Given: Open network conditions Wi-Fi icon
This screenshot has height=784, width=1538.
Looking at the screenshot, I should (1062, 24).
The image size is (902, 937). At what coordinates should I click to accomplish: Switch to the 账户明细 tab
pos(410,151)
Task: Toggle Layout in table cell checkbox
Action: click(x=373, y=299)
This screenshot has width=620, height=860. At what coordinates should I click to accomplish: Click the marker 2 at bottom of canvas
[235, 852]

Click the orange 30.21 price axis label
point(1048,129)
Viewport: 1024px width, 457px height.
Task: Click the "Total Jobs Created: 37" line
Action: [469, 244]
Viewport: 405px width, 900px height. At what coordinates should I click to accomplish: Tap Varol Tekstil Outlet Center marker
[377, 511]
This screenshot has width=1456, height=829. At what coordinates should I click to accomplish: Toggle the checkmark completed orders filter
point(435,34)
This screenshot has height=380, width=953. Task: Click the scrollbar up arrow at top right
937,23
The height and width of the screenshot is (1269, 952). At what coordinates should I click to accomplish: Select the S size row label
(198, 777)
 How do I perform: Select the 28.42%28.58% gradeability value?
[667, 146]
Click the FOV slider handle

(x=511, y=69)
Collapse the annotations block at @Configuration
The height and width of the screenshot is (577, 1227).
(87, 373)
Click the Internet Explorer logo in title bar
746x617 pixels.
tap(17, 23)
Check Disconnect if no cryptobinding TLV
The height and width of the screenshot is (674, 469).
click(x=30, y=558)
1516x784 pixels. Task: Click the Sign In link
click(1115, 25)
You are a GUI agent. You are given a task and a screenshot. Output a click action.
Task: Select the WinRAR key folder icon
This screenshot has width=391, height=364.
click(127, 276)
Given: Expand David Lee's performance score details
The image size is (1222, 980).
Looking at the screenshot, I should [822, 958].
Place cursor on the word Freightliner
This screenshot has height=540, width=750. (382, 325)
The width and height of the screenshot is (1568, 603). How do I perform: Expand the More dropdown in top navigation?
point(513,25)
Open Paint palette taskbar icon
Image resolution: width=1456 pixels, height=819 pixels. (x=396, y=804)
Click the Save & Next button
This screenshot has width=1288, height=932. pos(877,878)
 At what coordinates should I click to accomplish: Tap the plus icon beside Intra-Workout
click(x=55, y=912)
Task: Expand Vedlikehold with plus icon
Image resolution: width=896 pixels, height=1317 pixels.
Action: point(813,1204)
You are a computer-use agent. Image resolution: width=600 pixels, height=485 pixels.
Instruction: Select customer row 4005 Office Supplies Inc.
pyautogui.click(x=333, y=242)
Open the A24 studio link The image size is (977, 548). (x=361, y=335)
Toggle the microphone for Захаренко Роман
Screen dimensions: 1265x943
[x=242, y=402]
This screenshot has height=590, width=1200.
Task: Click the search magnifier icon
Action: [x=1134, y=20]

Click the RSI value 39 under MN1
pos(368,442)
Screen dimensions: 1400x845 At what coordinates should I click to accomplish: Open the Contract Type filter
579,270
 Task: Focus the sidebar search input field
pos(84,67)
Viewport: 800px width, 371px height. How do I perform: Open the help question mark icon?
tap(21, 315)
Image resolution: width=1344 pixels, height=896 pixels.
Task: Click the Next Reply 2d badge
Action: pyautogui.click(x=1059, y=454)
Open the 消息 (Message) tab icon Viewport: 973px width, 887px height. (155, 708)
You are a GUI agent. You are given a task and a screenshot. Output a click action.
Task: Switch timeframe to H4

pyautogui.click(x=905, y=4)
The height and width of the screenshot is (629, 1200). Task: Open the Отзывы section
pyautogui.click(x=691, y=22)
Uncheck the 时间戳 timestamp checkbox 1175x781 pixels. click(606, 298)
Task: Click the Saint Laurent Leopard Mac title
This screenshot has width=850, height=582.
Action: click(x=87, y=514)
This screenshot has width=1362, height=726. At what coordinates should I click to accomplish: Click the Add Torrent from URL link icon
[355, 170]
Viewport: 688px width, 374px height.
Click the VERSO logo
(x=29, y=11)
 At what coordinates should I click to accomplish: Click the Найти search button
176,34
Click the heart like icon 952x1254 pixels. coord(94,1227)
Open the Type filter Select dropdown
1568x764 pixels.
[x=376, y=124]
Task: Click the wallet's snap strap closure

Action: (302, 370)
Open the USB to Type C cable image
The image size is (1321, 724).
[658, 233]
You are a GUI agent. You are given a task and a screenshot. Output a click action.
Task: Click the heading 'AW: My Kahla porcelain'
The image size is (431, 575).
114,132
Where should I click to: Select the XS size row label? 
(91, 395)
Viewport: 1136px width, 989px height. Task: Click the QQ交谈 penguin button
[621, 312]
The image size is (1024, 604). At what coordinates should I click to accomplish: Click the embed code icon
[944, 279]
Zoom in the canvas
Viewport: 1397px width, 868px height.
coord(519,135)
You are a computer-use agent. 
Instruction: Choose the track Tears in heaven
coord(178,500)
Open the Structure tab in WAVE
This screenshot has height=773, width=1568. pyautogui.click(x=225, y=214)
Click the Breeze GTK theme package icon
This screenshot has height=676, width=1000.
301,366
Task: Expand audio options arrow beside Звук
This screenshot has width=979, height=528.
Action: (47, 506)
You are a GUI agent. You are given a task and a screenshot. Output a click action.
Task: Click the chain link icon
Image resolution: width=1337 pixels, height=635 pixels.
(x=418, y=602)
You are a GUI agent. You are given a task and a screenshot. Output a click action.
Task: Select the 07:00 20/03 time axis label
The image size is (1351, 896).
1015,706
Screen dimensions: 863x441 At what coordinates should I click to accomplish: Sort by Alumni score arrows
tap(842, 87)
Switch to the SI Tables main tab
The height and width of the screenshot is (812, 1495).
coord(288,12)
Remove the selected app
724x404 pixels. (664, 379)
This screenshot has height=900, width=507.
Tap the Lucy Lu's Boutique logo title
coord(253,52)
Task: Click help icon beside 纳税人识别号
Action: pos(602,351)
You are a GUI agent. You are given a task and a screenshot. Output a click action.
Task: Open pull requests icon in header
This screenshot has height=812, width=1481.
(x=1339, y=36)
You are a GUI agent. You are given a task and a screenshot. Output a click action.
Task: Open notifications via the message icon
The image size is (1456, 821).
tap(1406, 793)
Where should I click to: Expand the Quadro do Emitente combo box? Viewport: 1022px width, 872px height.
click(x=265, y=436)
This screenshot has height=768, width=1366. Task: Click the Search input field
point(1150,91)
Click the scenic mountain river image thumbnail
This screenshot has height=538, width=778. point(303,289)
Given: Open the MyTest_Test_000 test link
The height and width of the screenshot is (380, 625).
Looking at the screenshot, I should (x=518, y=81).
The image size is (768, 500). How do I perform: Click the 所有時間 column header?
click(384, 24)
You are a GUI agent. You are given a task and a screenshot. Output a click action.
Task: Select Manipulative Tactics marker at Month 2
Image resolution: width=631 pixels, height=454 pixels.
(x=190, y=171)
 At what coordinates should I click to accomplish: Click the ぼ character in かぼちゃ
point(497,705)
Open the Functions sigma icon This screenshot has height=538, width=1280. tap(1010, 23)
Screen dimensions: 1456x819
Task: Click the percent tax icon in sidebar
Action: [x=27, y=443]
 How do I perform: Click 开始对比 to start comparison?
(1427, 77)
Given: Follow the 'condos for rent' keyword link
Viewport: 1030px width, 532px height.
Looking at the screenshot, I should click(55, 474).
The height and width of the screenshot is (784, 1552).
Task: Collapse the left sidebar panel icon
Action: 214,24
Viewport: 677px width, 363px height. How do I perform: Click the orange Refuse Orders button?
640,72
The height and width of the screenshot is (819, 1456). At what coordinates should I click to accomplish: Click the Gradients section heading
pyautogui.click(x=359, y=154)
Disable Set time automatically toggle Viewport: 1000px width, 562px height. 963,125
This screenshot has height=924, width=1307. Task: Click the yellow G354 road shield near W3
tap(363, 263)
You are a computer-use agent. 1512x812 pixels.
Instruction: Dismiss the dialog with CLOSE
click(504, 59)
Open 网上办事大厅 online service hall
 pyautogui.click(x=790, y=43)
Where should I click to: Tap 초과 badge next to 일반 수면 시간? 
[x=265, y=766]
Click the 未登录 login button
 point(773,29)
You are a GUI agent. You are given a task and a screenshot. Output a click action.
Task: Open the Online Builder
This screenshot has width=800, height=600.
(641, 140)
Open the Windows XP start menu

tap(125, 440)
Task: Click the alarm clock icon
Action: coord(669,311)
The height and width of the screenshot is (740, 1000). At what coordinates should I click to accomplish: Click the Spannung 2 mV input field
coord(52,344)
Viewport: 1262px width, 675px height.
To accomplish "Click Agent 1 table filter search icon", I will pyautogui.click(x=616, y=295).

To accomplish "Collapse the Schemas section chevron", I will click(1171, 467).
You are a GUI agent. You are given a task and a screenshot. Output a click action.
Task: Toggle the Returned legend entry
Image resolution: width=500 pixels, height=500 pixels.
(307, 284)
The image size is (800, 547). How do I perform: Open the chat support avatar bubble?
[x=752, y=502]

■ **What the task asks**
Could you lay out everything from the start of the material down to and including the line containing "Looking at the screenshot, I should (1062, 24)." as a numbered list, leaving out blank lines?

■ **Complete answer**
1. Given: Open network conditions Wi-Fi icon
2. This screenshot has height=784, width=1538.
3. Looking at the screenshot, I should (1062, 24).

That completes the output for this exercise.